Produtor rural de Cristalina cria, em sua propriedade, primeira usina fotovoltaica flutuante privada do Brasil. A pequena usina foi construída no espelho d´água de um lago em uma fazenda.

 

Placas fotovoltaicas no  lago de Engolasters, em Andorra, pequeno país europeu localizado entre  Espanha  e França; a “energia flutuante” começa a chegar ao Brasil.

 

A busca de novas fontes de energia, alternativas e limpas, é um caminho sem volta.  Inovação e empreendedorismo dão o tom dessa caminhada. Foi o que aconteceu na cidade de Cristalina, em Goiás, com o produtor Luiz Carlos Figueiredo. Ele associou estes dois predicados e protagonizou a primeira iniciativa privada no Brasil de construção de uma usina fotovoltaica em uma superfície flutuante com a instalação de 1.150 painéis fotovoltaicos que produzem cerca de 50MWh/Mês. Esta energia equivale à necessidade anuais de consumo de cerca de 170 domicílios populares brasileiros (valor estimado de 50MWh/Mês). Este é o primeiro projeto construído em um lago e conectado diretamente à rede de energia.

 

Os técnicos ressaltam que este projeto de produção de energia fotovoltaica apresenta três diferenciais das demais plantas existentes no País.  O primeiro deles é a eficiência; o aumento de geração de energia se deve em função do resfriamento da temperatura dos painéis fotovoltaicos instalados no espelho d´água. Estudo  realizado por pesquisadores internacionais apontam que esse tipo de tecnologia gera aproximadamente 14% a mais de eletricidade do que a geração solar em terra ou no telhado.

 

O segundo diferencial dessa pequena usina é que os painéis flutuantes impedem 70% da evaporação do lago.  O terceiro diferencial é que se trata de um sistema híbrido já que a usina foi projetada para trabalhar ligada tanto à rede de energia elétrica quanto a um grupo motor gerador. Quando a rede elétrica estiver fora de funcionamento, ocasionado por queda de energia, o gerador a diesel é acionado automaticamente, e a geração de energia não é interrompida.

 

O Brasil assinou também o primeiro projeto-piloto no mundo de exploração de energia solar em lagos e usinas hidrelétricas, com uso de flutuadores. O projeto piloto foi lançado no ano passado, na hidrelétrica de Balbina, no município de Presidente Figueiredo, no Amazonas. Quando o projeto foi lançado, em 2016, a previsão é de que estaria a pleno valor em outubro  deste ano, gerando energia necessária para abastecer nove mil casas.  Projeto semelhante, com a mesma capacidade de geração de energia solar de Balbina, foi anunciado para a Hidroelétrica de Sobradinho, na Bahia.

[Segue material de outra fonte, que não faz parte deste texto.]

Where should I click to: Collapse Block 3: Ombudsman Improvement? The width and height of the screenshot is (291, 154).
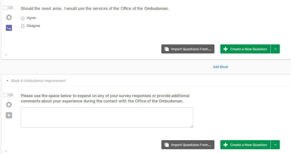point(7,81)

A participação de energia solar na matriz elétrica brasileira é muito pequena, mas deve crescer nos próximos anos, podendo chegar – em um cenário otimista - a 10% do total da energia gerada no País.

 

 

A produção de energias alternativas e limpas será tema de debate no 8º Fórum Mundial da Água, que acontece de 18 a 23 de março de 2018, em Brasília.